Top of Input data

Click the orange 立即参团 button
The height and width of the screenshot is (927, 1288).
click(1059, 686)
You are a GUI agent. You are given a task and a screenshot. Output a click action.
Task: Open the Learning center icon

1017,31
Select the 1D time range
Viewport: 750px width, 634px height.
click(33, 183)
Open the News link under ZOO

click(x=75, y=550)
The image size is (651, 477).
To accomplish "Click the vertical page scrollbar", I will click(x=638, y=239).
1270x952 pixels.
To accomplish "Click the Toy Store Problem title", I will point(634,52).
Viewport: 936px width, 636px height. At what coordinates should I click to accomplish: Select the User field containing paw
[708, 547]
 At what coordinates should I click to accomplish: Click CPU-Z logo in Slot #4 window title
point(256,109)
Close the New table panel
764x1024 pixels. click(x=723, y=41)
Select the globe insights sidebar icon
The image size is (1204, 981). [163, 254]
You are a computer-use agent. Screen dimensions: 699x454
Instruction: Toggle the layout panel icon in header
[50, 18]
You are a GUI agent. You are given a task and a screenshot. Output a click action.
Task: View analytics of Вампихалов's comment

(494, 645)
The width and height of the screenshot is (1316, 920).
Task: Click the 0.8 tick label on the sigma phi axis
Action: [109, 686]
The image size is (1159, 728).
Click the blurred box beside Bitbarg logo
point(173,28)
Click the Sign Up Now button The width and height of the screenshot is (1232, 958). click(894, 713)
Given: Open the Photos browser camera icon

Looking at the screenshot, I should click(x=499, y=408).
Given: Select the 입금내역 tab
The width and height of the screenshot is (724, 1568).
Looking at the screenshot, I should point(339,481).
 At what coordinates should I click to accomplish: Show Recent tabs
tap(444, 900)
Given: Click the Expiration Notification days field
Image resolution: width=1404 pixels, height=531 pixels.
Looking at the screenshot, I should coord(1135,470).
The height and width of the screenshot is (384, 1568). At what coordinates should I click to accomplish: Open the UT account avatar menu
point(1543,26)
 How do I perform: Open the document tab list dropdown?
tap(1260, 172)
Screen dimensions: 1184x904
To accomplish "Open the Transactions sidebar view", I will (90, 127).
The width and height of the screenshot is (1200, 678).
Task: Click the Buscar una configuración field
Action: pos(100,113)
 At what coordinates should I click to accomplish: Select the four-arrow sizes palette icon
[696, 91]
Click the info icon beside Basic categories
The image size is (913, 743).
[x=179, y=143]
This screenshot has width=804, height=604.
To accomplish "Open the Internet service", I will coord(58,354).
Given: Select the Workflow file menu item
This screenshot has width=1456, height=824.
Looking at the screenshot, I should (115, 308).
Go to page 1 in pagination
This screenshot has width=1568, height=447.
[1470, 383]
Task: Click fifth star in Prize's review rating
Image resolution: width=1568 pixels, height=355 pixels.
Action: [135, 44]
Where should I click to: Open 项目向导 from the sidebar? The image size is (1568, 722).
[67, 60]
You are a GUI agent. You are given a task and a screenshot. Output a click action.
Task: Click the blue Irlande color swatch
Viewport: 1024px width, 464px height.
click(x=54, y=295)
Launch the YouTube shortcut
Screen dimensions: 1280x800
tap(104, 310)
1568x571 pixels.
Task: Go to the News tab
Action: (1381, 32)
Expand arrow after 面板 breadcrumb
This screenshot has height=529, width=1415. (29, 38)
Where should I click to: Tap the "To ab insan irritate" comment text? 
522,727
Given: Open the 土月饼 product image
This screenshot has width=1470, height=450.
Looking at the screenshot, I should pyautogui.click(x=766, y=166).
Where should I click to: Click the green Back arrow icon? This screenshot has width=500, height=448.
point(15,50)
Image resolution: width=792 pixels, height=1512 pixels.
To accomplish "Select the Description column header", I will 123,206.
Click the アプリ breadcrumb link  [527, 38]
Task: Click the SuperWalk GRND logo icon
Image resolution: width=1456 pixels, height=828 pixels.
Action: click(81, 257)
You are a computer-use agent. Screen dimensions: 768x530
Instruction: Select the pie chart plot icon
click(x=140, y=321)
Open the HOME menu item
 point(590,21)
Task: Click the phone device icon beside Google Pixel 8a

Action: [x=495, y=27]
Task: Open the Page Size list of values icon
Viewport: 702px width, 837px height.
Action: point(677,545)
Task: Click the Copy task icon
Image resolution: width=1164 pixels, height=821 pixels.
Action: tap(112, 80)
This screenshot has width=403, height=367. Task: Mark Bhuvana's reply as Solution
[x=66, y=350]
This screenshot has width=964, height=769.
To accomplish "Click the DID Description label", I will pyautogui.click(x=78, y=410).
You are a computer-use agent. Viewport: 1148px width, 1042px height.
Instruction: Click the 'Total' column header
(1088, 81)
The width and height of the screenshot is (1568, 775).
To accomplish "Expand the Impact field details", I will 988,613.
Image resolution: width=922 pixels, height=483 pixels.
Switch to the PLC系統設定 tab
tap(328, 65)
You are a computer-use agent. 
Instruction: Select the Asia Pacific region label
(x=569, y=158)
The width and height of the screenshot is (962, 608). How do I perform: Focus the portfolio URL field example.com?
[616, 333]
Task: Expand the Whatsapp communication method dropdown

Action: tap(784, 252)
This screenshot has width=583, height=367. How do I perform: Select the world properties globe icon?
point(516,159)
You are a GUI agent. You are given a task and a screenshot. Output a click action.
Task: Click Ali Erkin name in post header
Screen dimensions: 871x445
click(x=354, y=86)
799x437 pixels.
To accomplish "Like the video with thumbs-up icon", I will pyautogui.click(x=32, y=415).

Bottom of Input data

*Work item*
Retype each entry exactly.

*Solution to this problem*
Click the orange 立即参团 button
The height and width of the screenshot is (927, 1288).
click(1059, 686)
You are a GUI agent. You are given a task and a screenshot. Output a click action.
Task: Open the Learning center icon

1017,31
Select the 1D time range
Viewport: 750px width, 634px height.
click(33, 183)
Open the News link under ZOO

click(x=75, y=550)
The image size is (651, 477).
To accomplish "Click the vertical page scrollbar", I will click(x=638, y=239).
1270x952 pixels.
To accomplish "Click the Toy Store Problem title", I will point(634,52).
Viewport: 936px width, 636px height. At what coordinates should I click to accomplish: Select the User field containing paw
[708, 547]
 At what coordinates should I click to accomplish: Click CPU-Z logo in Slot #4 window title
point(256,109)
Close the New table panel
764x1024 pixels. click(x=723, y=41)
Select the globe insights sidebar icon
The image size is (1204, 981). [163, 254]
You are a computer-use agent. Screen dimensions: 699x454
Instruction: Toggle the layout panel icon in header
[50, 18]
You are a GUI agent. You are given a task and a screenshot. Output a click action.
Task: View analytics of Вампихалов's comment

(494, 645)
The width and height of the screenshot is (1316, 920).
Task: Click the 0.8 tick label on the sigma phi axis
Action: [109, 686]
The image size is (1159, 728).
Click the blurred box beside Bitbarg logo
point(173,28)
Click the Sign Up Now button The width and height of the screenshot is (1232, 958). click(894, 713)
Given: Open the Photos browser camera icon

Looking at the screenshot, I should click(x=499, y=408).
Given: Select the 입금내역 tab
The width and height of the screenshot is (724, 1568).
Looking at the screenshot, I should point(339,481).
 At what coordinates should I click to accomplish: Show Recent tabs
tap(444, 900)
Given: Click the Expiration Notification days field
Image resolution: width=1404 pixels, height=531 pixels.
Looking at the screenshot, I should coord(1135,470).
The height and width of the screenshot is (384, 1568). At what coordinates should I click to accomplish: Open the UT account avatar menu
point(1543,26)
 How do I perform: Open the document tab list dropdown?
tap(1260, 172)
Screen dimensions: 1184x904
To accomplish "Open the Transactions sidebar view", I will (90, 127).
The width and height of the screenshot is (1200, 678).
Task: Click the Buscar una configuración field
Action: pos(100,113)
 At what coordinates should I click to accomplish: Select the four-arrow sizes palette icon
[696, 91]
Click the info icon beside Basic categories
The image size is (913, 743).
[x=179, y=143]
This screenshot has width=804, height=604.
To accomplish "Open the Internet service", I will coord(58,354).
Given: Select the Workflow file menu item
This screenshot has width=1456, height=824.
Looking at the screenshot, I should (115, 308).
Go to page 1 in pagination
This screenshot has width=1568, height=447.
[1470, 383]
Task: Click fifth star in Prize's review rating
Image resolution: width=1568 pixels, height=355 pixels.
Action: [135, 44]
Where should I click to: Open 项目向导 from the sidebar? The image size is (1568, 722).
[67, 60]
You are a GUI agent. You are given a task and a screenshot. Output a click action.
Task: Click the blue Irlande color swatch
Viewport: 1024px width, 464px height.
click(x=54, y=295)
Launch the YouTube shortcut
Screen dimensions: 1280x800
tap(104, 310)
1568x571 pixels.
Task: Go to the News tab
Action: (1381, 32)
Expand arrow after 面板 breadcrumb
This screenshot has height=529, width=1415. (29, 38)
Where should I click to: Tap the "To ab insan irritate" comment text? 
522,727
Given: Open the 土月饼 product image
This screenshot has width=1470, height=450.
Looking at the screenshot, I should pyautogui.click(x=766, y=166).
Where should I click to: Click the green Back arrow icon? This screenshot has width=500, height=448.
point(15,50)
Image resolution: width=792 pixels, height=1512 pixels.
To accomplish "Select the Description column header", I will 123,206.
Click the アプリ breadcrumb link  [527, 38]
Task: Click the SuperWalk GRND logo icon
Image resolution: width=1456 pixels, height=828 pixels.
Action: click(81, 257)
You are a computer-use agent. Screen dimensions: 768x530
Instruction: Select the pie chart plot icon
click(x=140, y=321)
Open the HOME menu item
 point(590,21)
Task: Click the phone device icon beside Google Pixel 8a

Action: [x=495, y=27]
Task: Open the Page Size list of values icon
Viewport: 702px width, 837px height.
Action: point(677,545)
Task: Click the Copy task icon
Image resolution: width=1164 pixels, height=821 pixels.
Action: tap(112, 80)
This screenshot has width=403, height=367. Task: Mark Bhuvana's reply as Solution
[x=66, y=350]
This screenshot has width=964, height=769.
To accomplish "Click the DID Description label", I will pyautogui.click(x=78, y=410).
You are a computer-use agent. Viewport: 1148px width, 1042px height.
Instruction: Click the 'Total' column header
(1088, 81)
The width and height of the screenshot is (1568, 775).
To accomplish "Expand the Impact field details", I will 988,613.
Image resolution: width=922 pixels, height=483 pixels.
Switch to the PLC系統設定 tab
tap(328, 65)
You are a computer-use agent. 
Instruction: Select the Asia Pacific region label
(x=569, y=158)
The width and height of the screenshot is (962, 608). How do I perform: Focus the portfolio URL field example.com?
[616, 333]
Task: Expand the Whatsapp communication method dropdown

Action: tap(784, 252)
This screenshot has width=583, height=367. How do I perform: Select the world properties globe icon?
point(516,159)
You are a GUI agent. You are given a task and a screenshot. Output a click action.
Task: Click Ali Erkin name in post header
Screen dimensions: 871x445
click(x=354, y=86)
799x437 pixels.
To accomplish "Like the video with thumbs-up icon", I will pyautogui.click(x=32, y=415).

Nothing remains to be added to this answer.